Murder by Death
Egg & Dart
SELF-RELEASED
After a quarter of a century, Murder by Death are calling it a day—but not before they first say goodbye. From the moment the Louisville band’s twelfth and final full-length begins with the gentle resignation of “Searcher,” the sense of finality is palpable. It remains throughout all 11 of Egg & Dart’s songs—each one is a requiem, a final farewell, an elegy for what will no longer be. Self-released off the back of a successful Kickstarter campaign, it takes its name from an architectural motif symbolizing life (the egg) and death (the dart/arrow). Tellingly and unsurprisingly, after such a long career, the balance feels very much skewed in favor of the latter.
And while Murder by Death have always been a maudlin, macabre band—their gothic-country-emo-punk-indie rock soundtracking dark, often alcohol-sodden tales of humanity and beyond—their songs have often also been infused with a rage against that dying of the light. Indeed, 2003’s second full-length, Who Will Survive, and What Will Be Left of Them? (your standard concept record about the devil waging war against a Mexican border town) featured guest spots from both Thursday’s Geoff Rickly and My Chemical Romance’s Gerard Way. Two-plus decades on, it feels that fight and resilience is gone.
On the whole, these songs are fully accepting of their fate. It’s a string of goodbyes and letting-gos, each song its own reckoning with an end.
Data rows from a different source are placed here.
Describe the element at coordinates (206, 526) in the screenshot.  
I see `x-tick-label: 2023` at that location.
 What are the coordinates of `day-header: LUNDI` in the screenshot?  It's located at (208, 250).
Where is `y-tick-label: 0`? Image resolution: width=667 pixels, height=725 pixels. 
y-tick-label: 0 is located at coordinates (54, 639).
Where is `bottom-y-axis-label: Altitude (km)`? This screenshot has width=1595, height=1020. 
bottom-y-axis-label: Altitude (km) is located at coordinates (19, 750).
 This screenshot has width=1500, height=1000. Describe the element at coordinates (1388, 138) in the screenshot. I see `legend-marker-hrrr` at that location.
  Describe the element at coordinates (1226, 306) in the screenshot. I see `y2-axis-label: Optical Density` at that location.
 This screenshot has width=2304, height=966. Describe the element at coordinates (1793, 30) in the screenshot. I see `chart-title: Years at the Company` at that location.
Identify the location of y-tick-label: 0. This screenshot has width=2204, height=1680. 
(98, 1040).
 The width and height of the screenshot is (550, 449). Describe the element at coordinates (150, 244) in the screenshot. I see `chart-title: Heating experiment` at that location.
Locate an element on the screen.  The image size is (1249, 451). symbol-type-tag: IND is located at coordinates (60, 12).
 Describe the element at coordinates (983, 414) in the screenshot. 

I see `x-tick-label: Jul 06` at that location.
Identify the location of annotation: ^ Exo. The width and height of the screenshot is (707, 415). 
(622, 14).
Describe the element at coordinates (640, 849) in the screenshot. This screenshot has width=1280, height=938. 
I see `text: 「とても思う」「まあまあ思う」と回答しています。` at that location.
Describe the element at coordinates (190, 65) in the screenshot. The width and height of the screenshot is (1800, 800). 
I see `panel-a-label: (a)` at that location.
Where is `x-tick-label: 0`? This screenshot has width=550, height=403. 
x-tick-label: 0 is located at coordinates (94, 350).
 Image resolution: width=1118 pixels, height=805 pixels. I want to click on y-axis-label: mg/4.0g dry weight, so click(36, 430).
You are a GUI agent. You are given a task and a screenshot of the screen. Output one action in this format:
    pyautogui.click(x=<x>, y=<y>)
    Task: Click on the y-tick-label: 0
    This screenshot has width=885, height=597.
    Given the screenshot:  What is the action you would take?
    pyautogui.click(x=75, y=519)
There’s “Believe,” a softly gorgeous, string-laden plea for redemption; the gentle lilting loss of “Sorry” (on any other record a perfect bowing out—but not here, where there are 10 other final farewells vying for the same position); and the heart-torn, nostalgic reckoning with mortality of “Lose You,” which, to an almost Cure-esque melody, does try to prolong and fight against the inevitable.
But where once Adam Turla’s voice was graveled and whiskey-soaked—a sort of demonic Johnny Cash—on these songs, it’s soft, sweet, tender, fragile, delicate. On the epic, string-laden penultimate track “If” (“If I loved you, I don’t now,” he implores) it floats mournfully above the rest of the song, searching for a final resting place. It doesn’t find one there, but does succeed on “Black Velvet Cloak.” It’s a song that sounds like it could’ve been written hundreds of years ago, and which bows out in a discordant yet beautiful cacophony of strings. As such, it’s the perfect closer—an eternity and a past frozen for posterity, a farewell that never actually says goodbye because it’s from so long ago that it already did.